• _Source text_
◆ ◆ ◆ ◆ ◆
Test via load balancer:

grpcurl -plaintext localhost:7447 norikv.Kv/Put \
  -d '{"key":"bGI=","value":"dGVzdA=="}'

Docker Deployment

Single-Node Docker

Create docker-compose.yml:

version: '3.8'

services:
  norikv:
    image: norikv/norikv-server:latest
    container_name: norikv-server
    ports:
      - "7447:7447"  # gRPC
      - "8080:8080"  # HTTP
    volumes:
      - norikv-data:/data
    environment:
      NORIKV_NODE_ID: "docker-node0"
      NORIKV_RPC_ADDR: "0.0.0.0:7447"
      NORIKV_HTTP_ADDR: "0.0.0.0:8080"
      NORIKV_DATA_DIR: "/data"
      NORIKV_SEED_NODES: ""  # Single-node mode
    restart: unless-stopped
    healthcheck:
      test: ["CMD", "curl", "-f", "http://localhost:8080/health/quick"]
      interval: 10s
      timeout: 5s
      retries: 3
      start_period: 30s

volumes:
  norikv-data:
    driver: local

Start:

docker-compose up -d
docker-compose logs -f norikv

3-Node Docker Cluster

docker-compose.yml:

version: '3.8'

services:
  norikv-node0:
    image: norikv/norikv-server:latest
    container_name: norikv-node0
    hostname: norikv-node0
    ports:
      - "7447:7447"
      - "8080:8080"
    volumes:
      - node0-data:/data
    environment:
      NORIKV_NODE_ID: "node0"
      NORIKV_RPC_ADDR: "0.0.0.0:7447"
      NORIKV_HTTP_ADDR: "0.0.0.0:8080"
      NORIKV_DATA_DIR: "/data"
      NORIKV_SEED_NODES: "norikv-node0:7447,norikv-node1:7447,norikv-node2:7447"
    networks:
      - norikv-cluster
    restart: unless-stopped

  norikv-node1:
    image: norikv/norikv-server:latest
    container_name: norikv-node1
    hostname: norikv-node1
    ports:
      - "7448:7447"
      - "8081:8080"
    volumes:
      - node1-data:/data
    environment:
      NORIKV_NODE_ID: "node1"
      NORIKV_RPC_ADDR: "0.0.0.0:7447"
      NORIKV_HTTP_ADDR: "0.0.0.0:8080"
      NORIKV_DATA_DIR: "/data"
      NORIKV_SEED_NODES: "norikv-node0:7447,norikv-node1:7447,norikv-node2:7447"
    networks:
      - norikv-cluster
    restart: unless-stopped
    depends_on:
      - norikv-node0

  norikv-node2:
    image: norikv/norikv-server:latest
    container_name: norikv-node2
    hostname: norikv-node2
    ports:
      - "7449:7447"
      - "8082:8080"
    volumes:
      - node2-data:/data
    environment:
      NORIKV_NODE_ID: "node2"
      NORIKV_RPC_ADDR: "0.0.0.0:7447"
◆ ◆ ◆ ◆ ◆
• _Data section_
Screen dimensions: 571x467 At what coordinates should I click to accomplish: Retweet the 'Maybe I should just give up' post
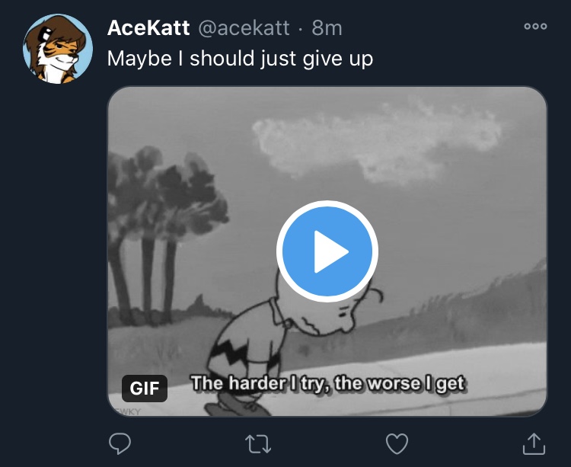[x=258, y=443]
◆ ◆ ◆ ◆ ◆
• _Stated task_
Continue the NoriKV Docker deployment guide, starting right after its last shown setting, NORIKV_RPC_ADDR: "0.0.0.0:7447" under norikv-node2.

• _The answer_
      NORIKV_HTTP_ADDR: "0.0.0.0:8080"
      NORIKV_DATA_DIR: "/data"
      NORIKV_SEED_NODES: "norikv-node0:7447,norikv-node1:7447,norikv-node2:7447"
    networks:
      - norikv-cluster
    restart: unless-stopped
    depends_on:
      - norikv-node0

networks:
  norikv-cluster:
    driver: bridge

volumes:
  node0-data:
  node1-data:
  node2-data:

Start cluster:

docker-compose up -d
docker-compose ps
docker-compose logs -f

Kubernetes Deployment

Architecture

┌────────────────────────────────────────────────┐
│  StatefulSet: norikv                           │
│  Replicas: 3                                   │
├────────────────────────────────────────────────┤
│  ┌─────────────┐  ┌─────────────┐  ┌─────────┐│
│  │ norikv-0    │  │ norikv-1    │  │ norikv-2││
│  │ PVC: 100Gi  │  │ PVC: 100Gi  │  │ PVC: ..  ││
│  └─────────────┘  └─────────────┘  └─────────┘│
└────────────────────────────────────────────────┘
┌─────────────┴──────────────┐
│  Headless Service: norikv  │  (ClusterIP: None)
│  Port: 7447 (gRPC)         │
└────────────────────────────┘

ConfigMap

norikv-configmap.yaml:

apiVersion: v1
kind: ConfigMap
metadata:
  name: norikv-config
  namespace: default
data:
  config.yaml: |
    node_id: "$(POD_NAME)"
    rpc_addr: "0.0.0.0:7447"
    http_addr: "0.0.0.0:8080"
    data_dir: "/data"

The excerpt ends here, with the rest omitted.